From 832582614cdff308eb393954a52fdd41bf0db828 Mon Sep 17 00:00:00 2001
From: "Hauzer S. Lee" <nuffin@gmail.com>
Date: Fri, 18 Oct 2024 23:31:38 +0800
Subject: [PATCH] feat: localai client updated

---
 llmpa/clients/base.py        | 125 +++++++++++++++++++++++++++++++++--
 llmpa/clients/localai.py     |  74 +++++++++------------
 llmpa/fileparser/__init__.py |   1 +
 llmpa/fileparser/__main__.py |   2 +-
 llmpa/fileparser/base.py     |   9 ++-
 llmpa/fileparser/mimetype.py |  67 ++++++++++---------
 llmpa/fileparser/text.py     |   4 +-
 requirements.txt             |   1 +
 8 files changed, 201 insertions(+), 82 deletions(-)

diff --git a/llmpa/clients/base.py b/llmpa/clients/base.py
index 751cf8b..44c5b85 100644
--- a/llmpa/clients/base.py
+++ b/llmpa/clients/base.py
@@ -1,22 +1,139 @@
+import requests
+from requests.exceptions import HTTPError, Timeout, RequestException
 from typing import Optional, List
 
 
 class ClientBase:
-    def __init__(self, base_url: str, timeout: Optional[int] = 10):
+    def __init__(
+        self,
+        base_url: str,
+        api_key: Optional[str] = None,
+        verify_ssl: Optional[bool] = True,
+        timeout: Optional[int] = 10,
+    ):
         self.base_url = base_url
+        if self.base_url.endswith("/"):
+            self.base_url = self.base_url[:-1]

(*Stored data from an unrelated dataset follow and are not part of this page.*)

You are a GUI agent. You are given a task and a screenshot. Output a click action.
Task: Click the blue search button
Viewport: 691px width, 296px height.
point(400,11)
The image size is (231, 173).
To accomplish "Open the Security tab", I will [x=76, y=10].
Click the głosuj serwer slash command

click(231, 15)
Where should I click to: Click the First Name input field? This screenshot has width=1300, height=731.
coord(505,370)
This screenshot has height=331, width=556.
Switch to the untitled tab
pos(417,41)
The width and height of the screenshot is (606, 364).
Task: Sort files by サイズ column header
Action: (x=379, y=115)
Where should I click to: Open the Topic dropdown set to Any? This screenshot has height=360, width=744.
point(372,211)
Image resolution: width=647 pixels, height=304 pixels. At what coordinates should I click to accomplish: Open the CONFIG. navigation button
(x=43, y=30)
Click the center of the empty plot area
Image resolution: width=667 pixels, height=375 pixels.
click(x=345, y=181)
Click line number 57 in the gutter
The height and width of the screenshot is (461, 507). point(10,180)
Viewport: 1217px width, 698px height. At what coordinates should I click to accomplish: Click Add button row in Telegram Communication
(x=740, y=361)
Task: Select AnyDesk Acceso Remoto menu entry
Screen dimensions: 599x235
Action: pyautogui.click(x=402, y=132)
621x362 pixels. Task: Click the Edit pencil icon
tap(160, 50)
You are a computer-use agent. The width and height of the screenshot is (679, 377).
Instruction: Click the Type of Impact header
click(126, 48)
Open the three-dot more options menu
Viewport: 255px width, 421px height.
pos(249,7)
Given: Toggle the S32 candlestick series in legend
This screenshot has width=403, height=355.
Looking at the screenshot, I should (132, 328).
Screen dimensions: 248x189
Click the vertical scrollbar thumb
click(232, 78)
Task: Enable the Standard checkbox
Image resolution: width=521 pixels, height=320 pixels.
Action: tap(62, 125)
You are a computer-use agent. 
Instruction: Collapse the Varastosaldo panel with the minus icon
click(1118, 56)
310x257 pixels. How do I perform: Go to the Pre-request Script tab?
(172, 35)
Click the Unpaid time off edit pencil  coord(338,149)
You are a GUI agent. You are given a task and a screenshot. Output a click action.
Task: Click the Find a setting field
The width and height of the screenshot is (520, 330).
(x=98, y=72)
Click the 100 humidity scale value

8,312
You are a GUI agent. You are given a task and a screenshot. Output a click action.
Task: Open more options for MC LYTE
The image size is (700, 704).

+        self.api_key = api_key
+        self.verify_ssl = verify_ssl
         self.timeout = timeout
+        self.headers = {
+            "Authorization": f"Bearer {self.api_key}" if self.api_key else None,
+            "Content-Type": "application/json",
+        }
+
+    def _make_request(
+        self,
+        method,
+        endpoint,
+        data=None,
+        json=None,
+        params=None,
+        extra_headers=None,
+        timeout: Optional[int] = None,
+    ):
+        """
+        Make an HTTP request to the LocalAI server.
+
+        :param method: HTTP method (GET, POST, PUT, DELETE).
+        :param endpoint: The API endpoint to hit.
+        :param data: The request body for POST/PUT requests.
+        :param params: Query parameters for GET/DELETE requests.
+        :param extra_headers: Additional headers for the request.
+        :return: Parsed JSON response or None if an error occurred.
+        """
+        url = f"{self.base_url}{endpoint}"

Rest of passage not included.